2.2.28 C1q Binding by Enzyme-Linked Immunosorbent Assay
A validated C1q direct ELISA was used to evaluate the relative binding of adalimumab-aqvh and adalimumab. Plates were coated with adalimumab dilution series and controls. After incubation, washing, and blocking, C1q was added to plates for incubation at room temperature. Plates were washed and substrate (tetramethylbenzidine) was added to the plates. Stop solution (sulfuric acid 1 M) was added and data were collected. Curve fit parameters were analyzed using SoftMax Pro. Relative binding was calculated against the primary reference standard.
2.2.29 Surface Plasmon Resonance Binding Affinity Assays for Fcγ Receptors
The affinities of Fcγ receptors (FcγRs) were measured on a Biacore 8K instrument with HBS-EP+ running buffer at pH 7.4. The method consisted of amine coupling of sTNF-α as a capture reagent for adalimumab-aqvh on all flow cells of all channels, with one flow cell being used as a reference. After capture of the reference standard or adalimumab-aqvh on flow cell 2, FcγRIIIa, FcγRIIIb, FcγRIIa, FcγRIIbc, and FcγRI were injected at 15 °C over all channels. Binding affinities were determined using either a steady state model or a fit to a 1:1 kinetic interaction model (FcγRI only).
2.2.30 Surface Plasmon Resonance Binding Affinity Assay for Neonatal Fc Receptor
The binding of FcRn to adalimumab-aqvh was determined using a Biacore T200 instrument with a running buffer of sodium phosphate 10 mM; sodium chloride 150 mM; Tween 20, 0.05%; and glycerol, 20% (pH 5.8). The method consisted of amine coupling of neutravidin in sodium acetate buffer 10 mM (pH 5.0) as a capture reagent for biotinylated FcRn on flow cells 2, 3, and 4, with flow cell 1 being the reference flow cell. After capture of biotinylated FcRn, adalimumab or reference standard was injected at 15 °C over all flow cells, and binding affinities (KD) were determined using a 1:1 kinetic interaction model.
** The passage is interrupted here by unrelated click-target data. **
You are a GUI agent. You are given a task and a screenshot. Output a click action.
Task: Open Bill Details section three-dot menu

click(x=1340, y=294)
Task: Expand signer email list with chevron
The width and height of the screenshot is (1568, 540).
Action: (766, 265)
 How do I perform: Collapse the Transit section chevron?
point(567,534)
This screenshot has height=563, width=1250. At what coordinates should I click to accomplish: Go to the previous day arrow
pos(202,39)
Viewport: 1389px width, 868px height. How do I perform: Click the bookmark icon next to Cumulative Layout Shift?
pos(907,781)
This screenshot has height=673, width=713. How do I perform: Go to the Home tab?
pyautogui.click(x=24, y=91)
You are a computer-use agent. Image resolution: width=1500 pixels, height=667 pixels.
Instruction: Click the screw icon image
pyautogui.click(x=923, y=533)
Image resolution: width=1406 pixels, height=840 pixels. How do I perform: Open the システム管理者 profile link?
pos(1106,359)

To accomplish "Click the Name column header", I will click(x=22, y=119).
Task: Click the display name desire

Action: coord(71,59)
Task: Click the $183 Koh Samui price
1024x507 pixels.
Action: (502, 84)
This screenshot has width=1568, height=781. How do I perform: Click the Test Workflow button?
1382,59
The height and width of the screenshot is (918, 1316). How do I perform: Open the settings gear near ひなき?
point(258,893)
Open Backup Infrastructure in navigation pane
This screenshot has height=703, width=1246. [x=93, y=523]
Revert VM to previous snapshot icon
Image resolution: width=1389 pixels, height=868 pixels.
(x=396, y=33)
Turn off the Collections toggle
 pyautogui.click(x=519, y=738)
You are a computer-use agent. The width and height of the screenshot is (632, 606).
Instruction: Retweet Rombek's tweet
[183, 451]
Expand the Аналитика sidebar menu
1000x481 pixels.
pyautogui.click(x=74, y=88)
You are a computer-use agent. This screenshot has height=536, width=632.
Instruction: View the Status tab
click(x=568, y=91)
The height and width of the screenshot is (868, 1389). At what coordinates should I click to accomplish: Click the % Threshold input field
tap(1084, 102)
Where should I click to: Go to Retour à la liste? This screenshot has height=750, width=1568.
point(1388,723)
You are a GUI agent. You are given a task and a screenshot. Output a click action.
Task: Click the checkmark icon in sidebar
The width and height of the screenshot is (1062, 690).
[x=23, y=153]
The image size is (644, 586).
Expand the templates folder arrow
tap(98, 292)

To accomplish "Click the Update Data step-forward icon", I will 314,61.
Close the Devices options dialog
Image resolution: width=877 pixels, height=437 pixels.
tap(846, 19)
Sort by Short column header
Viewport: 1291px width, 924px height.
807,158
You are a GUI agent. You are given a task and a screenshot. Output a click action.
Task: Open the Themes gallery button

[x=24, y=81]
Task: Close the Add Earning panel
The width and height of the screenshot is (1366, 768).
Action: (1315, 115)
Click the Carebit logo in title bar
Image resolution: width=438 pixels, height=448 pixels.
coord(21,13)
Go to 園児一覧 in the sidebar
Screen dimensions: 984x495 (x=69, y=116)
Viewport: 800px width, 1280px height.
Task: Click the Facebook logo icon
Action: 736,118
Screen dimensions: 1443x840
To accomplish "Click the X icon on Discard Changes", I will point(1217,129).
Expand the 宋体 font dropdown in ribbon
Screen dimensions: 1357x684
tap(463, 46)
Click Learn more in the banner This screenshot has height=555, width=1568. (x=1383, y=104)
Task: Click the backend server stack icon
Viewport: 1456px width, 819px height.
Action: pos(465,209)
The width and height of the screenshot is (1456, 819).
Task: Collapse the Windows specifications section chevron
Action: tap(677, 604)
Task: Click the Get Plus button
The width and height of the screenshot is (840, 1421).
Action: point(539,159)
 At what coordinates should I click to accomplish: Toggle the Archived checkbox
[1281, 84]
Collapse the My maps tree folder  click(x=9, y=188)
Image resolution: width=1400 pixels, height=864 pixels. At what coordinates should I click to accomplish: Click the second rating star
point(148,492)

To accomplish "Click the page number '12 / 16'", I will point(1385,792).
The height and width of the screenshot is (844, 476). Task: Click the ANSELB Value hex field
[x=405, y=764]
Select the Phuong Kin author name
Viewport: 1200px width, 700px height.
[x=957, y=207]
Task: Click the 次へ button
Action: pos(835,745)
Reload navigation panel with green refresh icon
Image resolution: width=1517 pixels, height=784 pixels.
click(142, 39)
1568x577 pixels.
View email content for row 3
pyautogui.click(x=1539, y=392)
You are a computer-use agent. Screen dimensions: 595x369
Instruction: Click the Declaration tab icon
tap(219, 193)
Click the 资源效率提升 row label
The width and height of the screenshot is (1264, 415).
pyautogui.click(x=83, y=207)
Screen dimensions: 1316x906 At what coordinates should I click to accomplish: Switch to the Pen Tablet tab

The FcRn surface was regenerated using a sodium phosphate buffer (pH 7.4).
2.2.31 Forced Degradation Under Heat Stress
Adalimumab-aqvh and adalimumab samples were subjected to dialysis into adalimumab formulation buffer to assess degradation independent of formulation differences and to equalize any dialysis effects. Samples were heated at 40 °C for up to 3 months. Several stability-indicating analytical methods [e.g., SE-UPLC and cation-exchange chromatography (CEX), same as described previously] were used to provide a comprehensive assessment of potential degradation pathways.